Reflexiones | Telésforo Isaac
El
silencio de Dios desespera
Dios está en silencio y los
seres humanos se imponen tiranías, cometen injusticias, esclavizan, maltratan,
oprimen, asesinan, originan guerras, y hacen toda clase de vilezas en perjuicio
de sus semejantes, y esto desespera.
Hay quienes dicen que Dios está
muerto; éstos han perdido la razón, o la mal usan. Han perdido la razón o la
capacidad de usarla bien, porque Dios no nació; por tanto, la divinidad no
puede morir o desaparecer o inmutarse. Sólo las cosas que nacen son las que
mueren. Dios no nació, por tanto, no puede morir. Dios fue, es y
será por toda la eternidad.
Así lo concebimos nosotros, y
así lo manifestamos; pero a nuestra mente viene una pregunta importante, una
pregunta que otros han hecho a través de la historia de la humanidad, la pregunta
es esta: ¿si dios no está muerto, entonces se ha alejado, o se ha dormido, o
está en aparente silencio mirando a los seres creados a su imagen y semejanza
en continuo conflicto entre ellos y en negación a toda virtud, disciplina, fe,
esperanza y amor?
El silencio de Dios es
amargamente triste. El silencio de Dios es tortuosamente
desesperante, el silencio de Dios es profundamente desconcertante, el silencio
de Dios infunde temor, terror, descorazonamiento, y hondo sentir de
aislamiento, y soledad.
Por eso, decimos que el
silencio de Dios es amargamente triste, triste y sombrío, porque a nuestro
alrededor vemos ocurrir tantas faltas contra su divina voluntad, tantas ofensas
contra sus hijos, más, se mantiene en inquietante, insondable y profundo silencio. Leemos
en el Antiguo Testamento, las desesperadas palabras de los piadosos de Israel,
cuando requerían a Dios diciendo: “Por qué duermes, ¿Señor? ¡Despierta,
despierta! ¿Por qué te olvidas de nosotros, que sufrimos tanto? ¡Levántate, ven
a ayudarnos y salvarnos por tu gran amor!” (Salmo 44: 24-26)
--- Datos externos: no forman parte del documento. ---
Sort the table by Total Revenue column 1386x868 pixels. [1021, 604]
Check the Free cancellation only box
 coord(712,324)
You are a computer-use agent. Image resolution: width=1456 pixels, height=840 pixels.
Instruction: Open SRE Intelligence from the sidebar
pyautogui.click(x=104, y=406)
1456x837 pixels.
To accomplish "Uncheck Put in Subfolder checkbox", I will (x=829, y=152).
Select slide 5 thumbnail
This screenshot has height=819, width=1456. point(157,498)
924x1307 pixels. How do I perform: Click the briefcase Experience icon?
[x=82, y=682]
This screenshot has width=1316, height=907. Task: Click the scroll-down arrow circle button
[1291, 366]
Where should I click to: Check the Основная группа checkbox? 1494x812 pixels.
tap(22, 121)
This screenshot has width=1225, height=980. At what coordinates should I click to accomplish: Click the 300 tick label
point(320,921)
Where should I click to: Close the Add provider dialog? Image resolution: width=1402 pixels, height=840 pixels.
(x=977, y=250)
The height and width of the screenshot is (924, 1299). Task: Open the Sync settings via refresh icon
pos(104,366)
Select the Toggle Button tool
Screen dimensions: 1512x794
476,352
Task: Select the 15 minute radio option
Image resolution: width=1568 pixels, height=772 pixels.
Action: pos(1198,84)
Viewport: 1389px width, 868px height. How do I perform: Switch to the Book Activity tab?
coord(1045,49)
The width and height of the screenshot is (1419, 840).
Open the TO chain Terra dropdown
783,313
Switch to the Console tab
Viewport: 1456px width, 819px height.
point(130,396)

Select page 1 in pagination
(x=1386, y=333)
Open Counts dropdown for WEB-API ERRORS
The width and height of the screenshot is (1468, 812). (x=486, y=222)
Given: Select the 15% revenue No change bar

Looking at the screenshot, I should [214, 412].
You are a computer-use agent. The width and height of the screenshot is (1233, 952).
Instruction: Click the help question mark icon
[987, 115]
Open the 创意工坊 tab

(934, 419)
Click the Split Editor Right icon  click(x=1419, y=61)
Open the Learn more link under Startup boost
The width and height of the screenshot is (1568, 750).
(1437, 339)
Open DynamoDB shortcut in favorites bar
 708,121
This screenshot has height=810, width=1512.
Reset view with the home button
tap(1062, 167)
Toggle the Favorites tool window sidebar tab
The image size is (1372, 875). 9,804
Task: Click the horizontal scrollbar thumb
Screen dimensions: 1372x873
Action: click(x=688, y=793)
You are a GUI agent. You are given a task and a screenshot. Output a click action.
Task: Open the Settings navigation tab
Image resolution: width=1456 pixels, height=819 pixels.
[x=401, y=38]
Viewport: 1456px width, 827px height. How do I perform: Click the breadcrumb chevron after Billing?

Pues, no somos los primeros en
pensar que Dios mantiene silencio que infunde temor, terror, un sentimiento que
descorazona, que nos hace sentir un abandono de triste soledad y aislamiento
total, soledad que nos hace gemir y gritar como Jesús en la Cruz: “¿Dios mío,
Dios mío, ¿por qué me has abandonado?” (Mateo 27:46)
¡El silencio de Dios! ¡El
silencio de Dios! Silencio ante nuestros gritos de desespero,
silencio ante nuestras peticiones, ante nuestras enfermedades, silencio de Dios
ante nuestras lágrimas, y volvemos a orar y volvemos a pedir, y de nuevo, se
mantiene el silencio en espacio y tiempo, nada se oye.
A nadie más tenemos, a nadie
más podemos recurrir en los problemas que nos asfixian, y desmoralizan. Sólo
tenemos a Cristo como nuestro único mediador ante el Padre, lo sabemos y por
eso vamos a Él con toda nuestra alma, con toda nuestra fe, que por lo menos en
aquellos momentos, es una fe total, y recibimos como respuesta el silencio.
Cristo no responde. Todo sigue
igual: las enfermedades, nuestros problemas morales, nuestras dudas que
desesperan, nuestra asfixia, la opresión del prójimo por cuya solución hemos
orado, siguen las injusticias por doquier, las salvajes delincuencias en nuestra
sociedad, los maléficos combates con armas destructoras y amenazas de guerra
nuclear.
A pesar de lo antes dicho,
Cristo está tras ese aparente silencio, está mirándonos, oyéndonos. No lo
olvidemos, si la respuesta a nuestras oraciones es silencio, por lo menos
consolémonos sabiendo que Él; el Cordero de Dios, el que intercede por
nosotros, está en silencio, oyéndonos e inmensamente amándonos.